▶ Instruções:
1 > Segundo a entrevista sobre a ‘Economia de Francisco’, em que ano o Papa Francisco iniciou essa reflexão?
2 > Transcreva da entrevista sobre a ‘Economia de Francisco’ o trecho que vai de "Investigador na área" até "a ‘Economia de Francisco’?".

▶ Excerto do documento:
Investigador na área académica para compreender como é que as organizações criam e gerem a relação com os objetivos do desenvolvimento sustentável, Ricardo Zózimo foi um dos portugueses convidados para integrar o movimento ‘Economia de Francisco’, uma reflexão iniciada em 2019 pelo Papa Francisco com jovens economistas e empresários de todo o mundo, com inspiração em São Francisco de Assis. Em entrevista ao Folha do Domingo, aquele professor de sustentabilidade e empreendedorismo na Nova School of Business & Economics explicou no que é que consistiu aquele desafio e explicou a transformação que diz estar a ocorrer atualmente no sistema económico. Entrevista conduzida por Samuel Mendonça.

Foi difícil chegar a um modelo que represente globalmente o que é a ‘Economia de Francisco’?

▶ Material fornecido:
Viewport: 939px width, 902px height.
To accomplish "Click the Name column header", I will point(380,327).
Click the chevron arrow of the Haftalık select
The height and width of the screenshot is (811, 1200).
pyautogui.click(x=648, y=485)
==
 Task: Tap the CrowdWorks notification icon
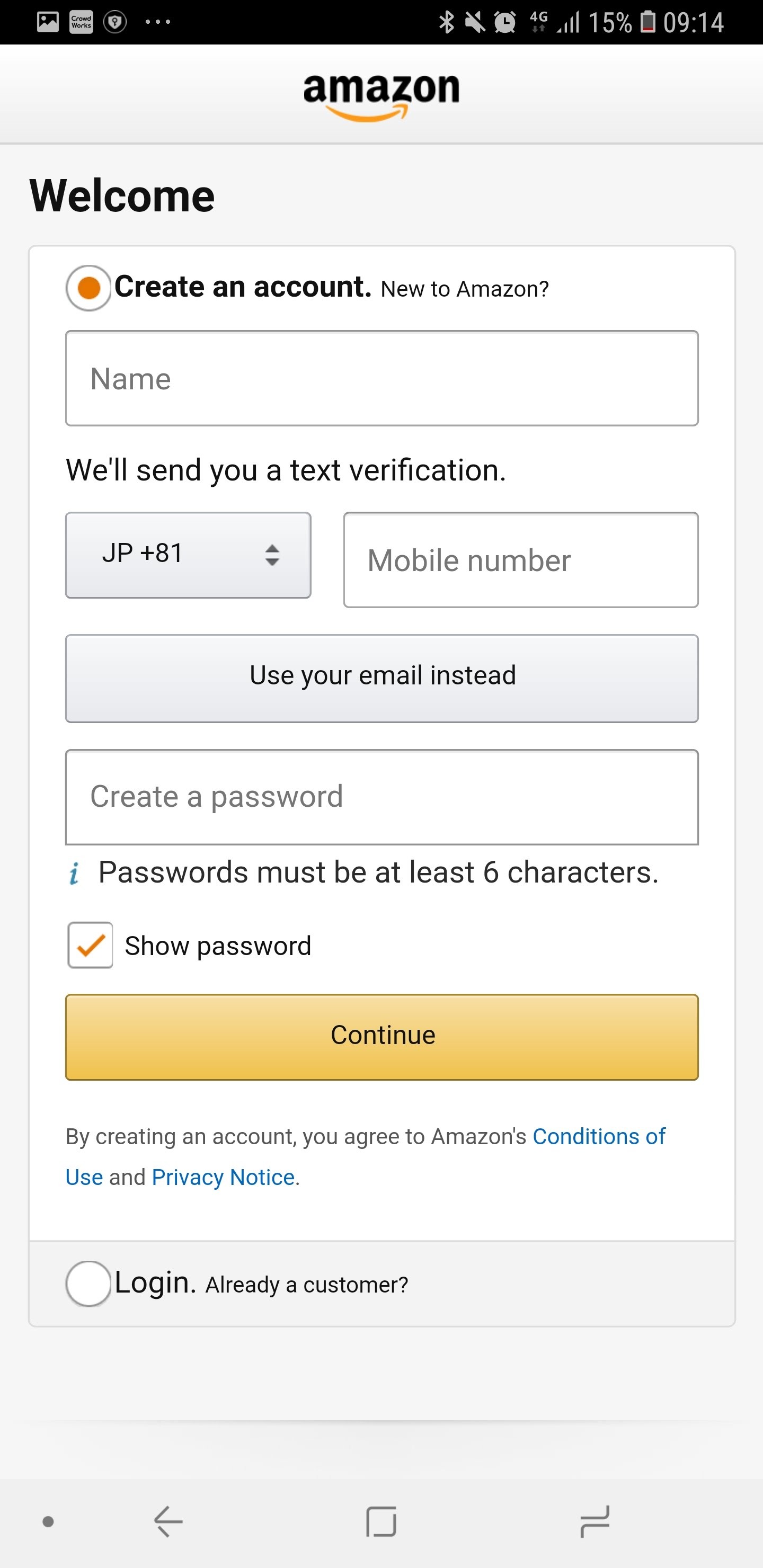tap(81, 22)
* * *
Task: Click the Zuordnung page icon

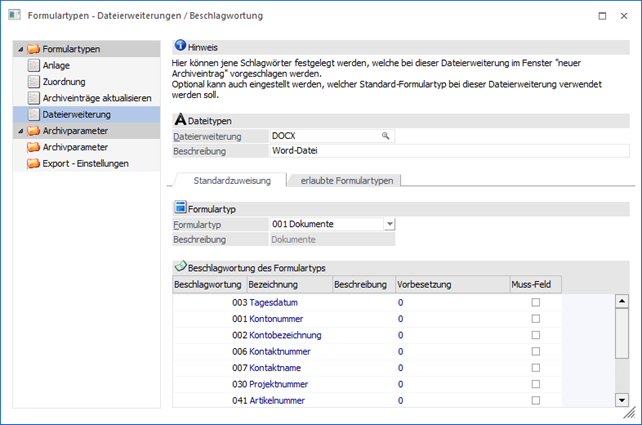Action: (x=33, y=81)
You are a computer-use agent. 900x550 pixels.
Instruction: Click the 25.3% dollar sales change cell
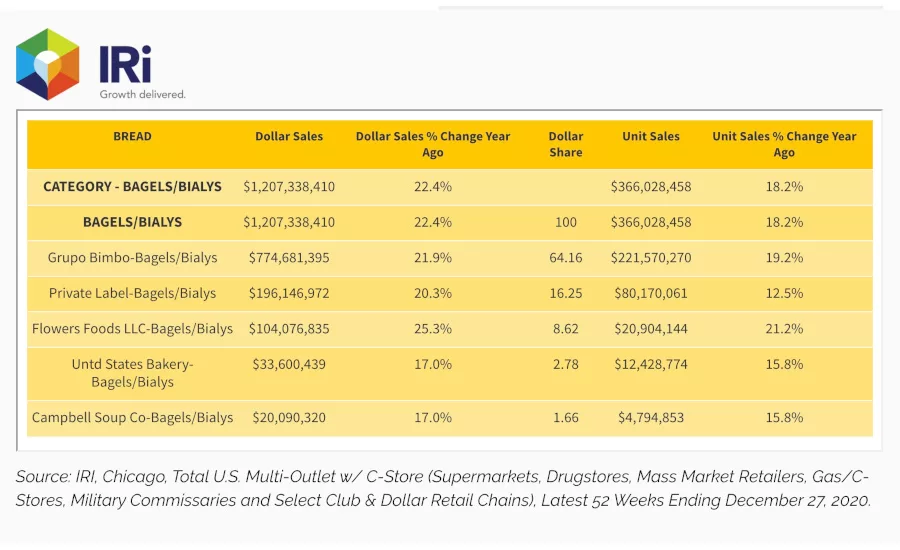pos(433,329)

▶ Respostas dos exercícios:
1 > Em 2019.

2 >
Investigador na área académica para compreender como é que as organizações criam e gerem a relação com os objetivos do desenvolvimento sustentável, Ricardo Zózimo foi um dos portugueses convidados para integrar o movimento ‘Economia de Francisco’, uma reflexão iniciada em 2019 pelo Papa Francisco com jovens economistas e empresários de todo o mundo, com inspiração em São Francisco de Assis. Em entrevista ao Folha do Domingo, aquele professor de sustentabilidade e empreendedorismo na Nova School of Business & Economics explicou no que é que consistiu aquele desafio e explicou a transformação que diz estar a ocorrer atualmente no sistema económico. Entrevista conduzida por Samuel Mendonça.

Foi difícil chegar a um modelo que represente globalmente o que é a ‘Economia de Francisco’?